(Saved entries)
╭──
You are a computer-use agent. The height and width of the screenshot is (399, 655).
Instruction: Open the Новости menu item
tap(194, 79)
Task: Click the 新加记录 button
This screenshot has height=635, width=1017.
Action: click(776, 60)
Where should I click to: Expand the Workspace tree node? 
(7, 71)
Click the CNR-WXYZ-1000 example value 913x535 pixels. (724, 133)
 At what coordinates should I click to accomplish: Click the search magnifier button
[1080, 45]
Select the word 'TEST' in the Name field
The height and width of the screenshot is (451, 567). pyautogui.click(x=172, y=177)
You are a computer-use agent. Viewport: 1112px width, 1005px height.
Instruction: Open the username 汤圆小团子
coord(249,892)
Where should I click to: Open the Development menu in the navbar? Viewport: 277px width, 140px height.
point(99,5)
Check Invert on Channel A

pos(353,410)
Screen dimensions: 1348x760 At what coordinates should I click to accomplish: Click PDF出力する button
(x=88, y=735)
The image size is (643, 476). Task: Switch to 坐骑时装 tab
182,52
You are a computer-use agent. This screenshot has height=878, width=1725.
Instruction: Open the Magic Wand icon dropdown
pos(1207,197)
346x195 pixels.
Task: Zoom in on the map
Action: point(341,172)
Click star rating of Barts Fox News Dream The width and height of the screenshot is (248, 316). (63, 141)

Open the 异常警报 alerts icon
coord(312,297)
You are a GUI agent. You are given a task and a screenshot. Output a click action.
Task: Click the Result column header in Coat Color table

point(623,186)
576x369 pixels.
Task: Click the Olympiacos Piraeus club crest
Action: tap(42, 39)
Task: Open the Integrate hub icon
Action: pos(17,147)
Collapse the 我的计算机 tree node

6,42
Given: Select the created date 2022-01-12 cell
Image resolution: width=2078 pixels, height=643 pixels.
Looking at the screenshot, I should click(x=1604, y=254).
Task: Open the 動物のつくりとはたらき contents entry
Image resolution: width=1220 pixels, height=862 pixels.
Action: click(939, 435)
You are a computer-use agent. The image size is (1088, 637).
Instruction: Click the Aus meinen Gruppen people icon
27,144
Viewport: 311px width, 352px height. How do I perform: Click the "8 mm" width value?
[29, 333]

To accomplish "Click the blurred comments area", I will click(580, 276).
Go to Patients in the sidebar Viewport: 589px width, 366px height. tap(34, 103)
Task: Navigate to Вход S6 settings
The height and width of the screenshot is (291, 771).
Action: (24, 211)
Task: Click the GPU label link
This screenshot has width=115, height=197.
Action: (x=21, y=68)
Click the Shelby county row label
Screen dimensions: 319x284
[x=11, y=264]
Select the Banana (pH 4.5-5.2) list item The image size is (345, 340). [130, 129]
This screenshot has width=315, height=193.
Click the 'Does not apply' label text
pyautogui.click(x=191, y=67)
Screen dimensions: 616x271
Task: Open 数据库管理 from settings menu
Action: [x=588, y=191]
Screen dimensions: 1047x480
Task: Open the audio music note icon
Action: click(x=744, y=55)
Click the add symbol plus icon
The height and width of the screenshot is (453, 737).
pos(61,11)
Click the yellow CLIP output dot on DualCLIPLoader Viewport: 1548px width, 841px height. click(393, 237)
╰──
*WHAT YOU HAVE TO DO:* Without omitting any record, transcribe the data exactly.

*OUTPUT OF THE TASK:*
You are a computer-use agent. The height and width of the screenshot is (399, 655).
Instruction: Open the Новости menu item
tap(194, 79)
Task: Click the 新加记录 button
This screenshot has height=635, width=1017.
Action: click(776, 60)
Where should I click to: Expand the Workspace tree node? 
(7, 71)
Click the CNR-WXYZ-1000 example value 913x535 pixels. (724, 133)
 At what coordinates should I click to accomplish: Click the search magnifier button
[1080, 45]
Select the word 'TEST' in the Name field
The height and width of the screenshot is (451, 567). pyautogui.click(x=172, y=177)
You are a computer-use agent. Viewport: 1112px width, 1005px height.
Instruction: Open the username 汤圆小团子
coord(249,892)
Where should I click to: Open the Development menu in the navbar? Viewport: 277px width, 140px height.
point(99,5)
Check Invert on Channel A

pos(353,410)
Screen dimensions: 1348x760 At what coordinates should I click to accomplish: Click PDF出力する button
(x=88, y=735)
The image size is (643, 476). Task: Switch to 坐骑时装 tab
182,52
You are a computer-use agent. This screenshot has height=878, width=1725.
Instruction: Open the Magic Wand icon dropdown
pos(1207,197)
346x195 pixels.
Task: Zoom in on the map
Action: point(341,172)
Click star rating of Barts Fox News Dream The width and height of the screenshot is (248, 316). (63, 141)

Open the 异常警报 alerts icon
coord(312,297)
You are a GUI agent. You are given a task and a screenshot. Output a click action.
Task: Click the Result column header in Coat Color table

point(623,186)
576x369 pixels.
Task: Click the Olympiacos Piraeus club crest
Action: tap(42, 39)
Task: Open the Integrate hub icon
Action: pos(17,147)
Collapse the 我的计算机 tree node

6,42
Given: Select the created date 2022-01-12 cell
Image resolution: width=2078 pixels, height=643 pixels.
Looking at the screenshot, I should click(x=1604, y=254).
Task: Open the 動物のつくりとはたらき contents entry
Image resolution: width=1220 pixels, height=862 pixels.
Action: click(939, 435)
You are a computer-use agent. The image size is (1088, 637).
Instruction: Click the Aus meinen Gruppen people icon
27,144
Viewport: 311px width, 352px height. How do I perform: Click the "8 mm" width value?
[29, 333]

To accomplish "Click the blurred comments area", I will click(580, 276).
Go to Patients in the sidebar Viewport: 589px width, 366px height. tap(34, 103)
Task: Navigate to Вход S6 settings
The height and width of the screenshot is (291, 771).
Action: (24, 211)
Task: Click the GPU label link
This screenshot has width=115, height=197.
Action: (x=21, y=68)
Click the Shelby county row label
Screen dimensions: 319x284
[x=11, y=264]
Select the Banana (pH 4.5-5.2) list item The image size is (345, 340). [130, 129]
This screenshot has width=315, height=193.
Click the 'Does not apply' label text
pyautogui.click(x=191, y=67)
Screen dimensions: 616x271
Task: Open 数据库管理 from settings menu
Action: [x=588, y=191]
Screen dimensions: 1047x480
Task: Open the audio music note icon
Action: click(x=744, y=55)
Click the add symbol plus icon
The height and width of the screenshot is (453, 737).
pos(61,11)
Click the yellow CLIP output dot on DualCLIPLoader Viewport: 1548px width, 841px height. click(393, 237)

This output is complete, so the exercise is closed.